• _PROBLEM TO SOLVE_
Without including any image, retype the records word for word.

• _RECORDED INFORMATION_
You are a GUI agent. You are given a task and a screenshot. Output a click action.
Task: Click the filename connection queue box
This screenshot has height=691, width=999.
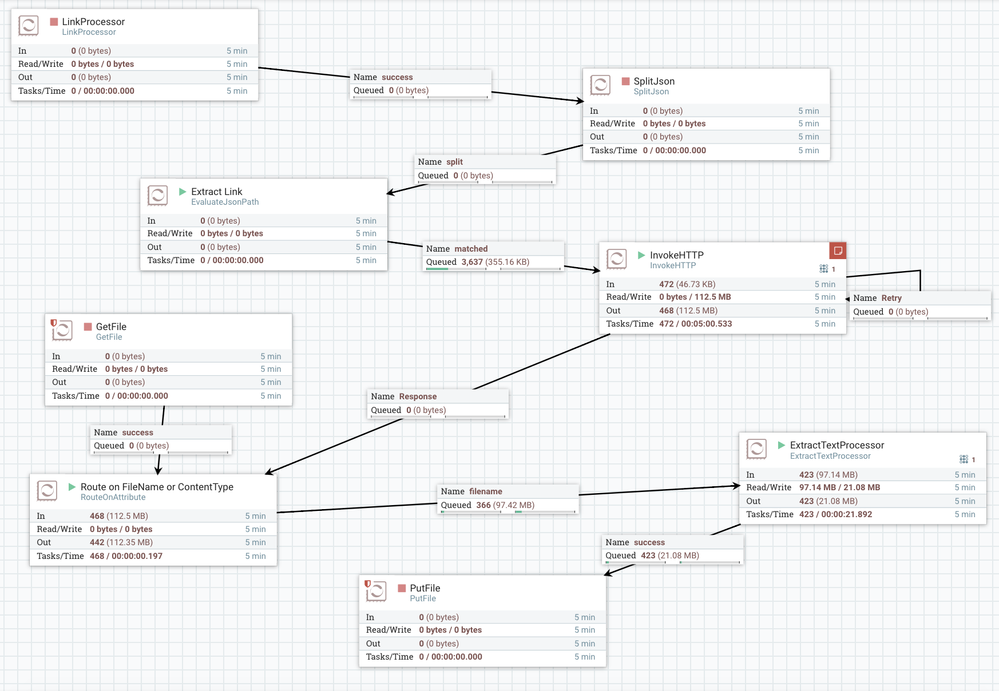508,499
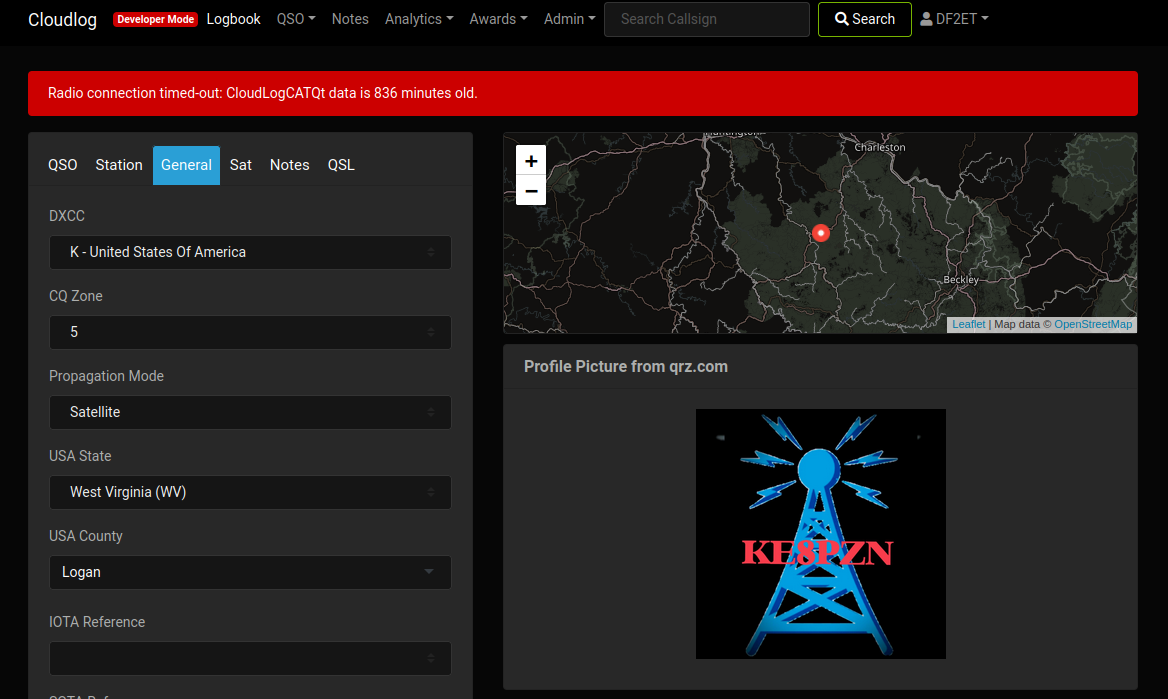Click the user icon next to DF2ET

click(x=925, y=18)
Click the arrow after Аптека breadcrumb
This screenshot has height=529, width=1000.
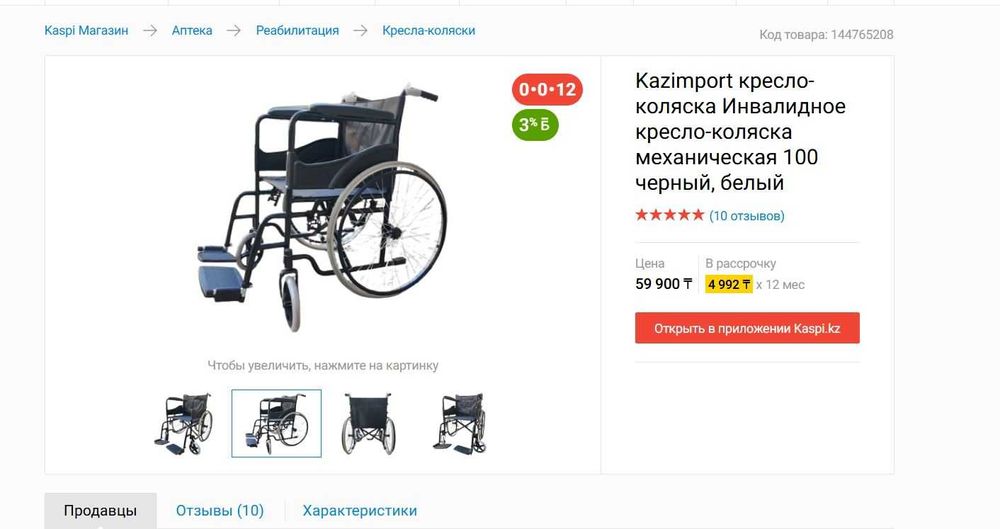click(x=233, y=31)
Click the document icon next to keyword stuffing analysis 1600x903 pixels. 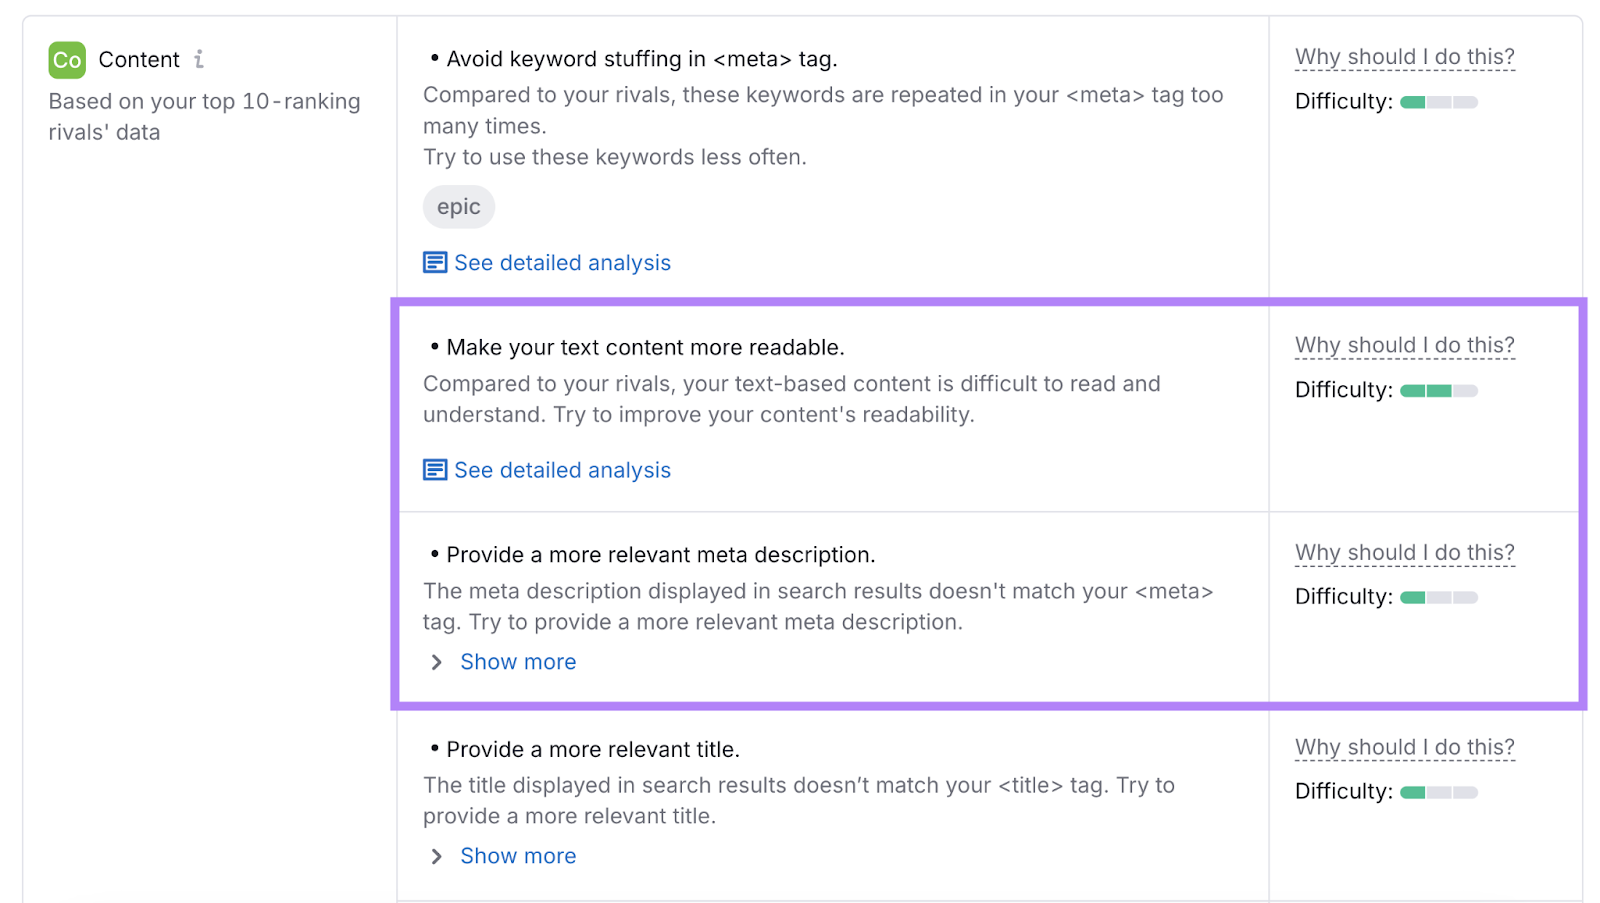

• _TASK ANSWER_
You are a GUI agent. You are given a task and a screenshot. Output a click action.
Task: Click the filename connection queue box
This screenshot has height=691, width=999.
508,499
Click the user icon next to DF2ET

click(x=925, y=18)
Click the arrow after Аптека breadcrumb
This screenshot has height=529, width=1000.
click(x=233, y=31)
Click the document icon next to keyword stuffing analysis 1600x903 pixels. 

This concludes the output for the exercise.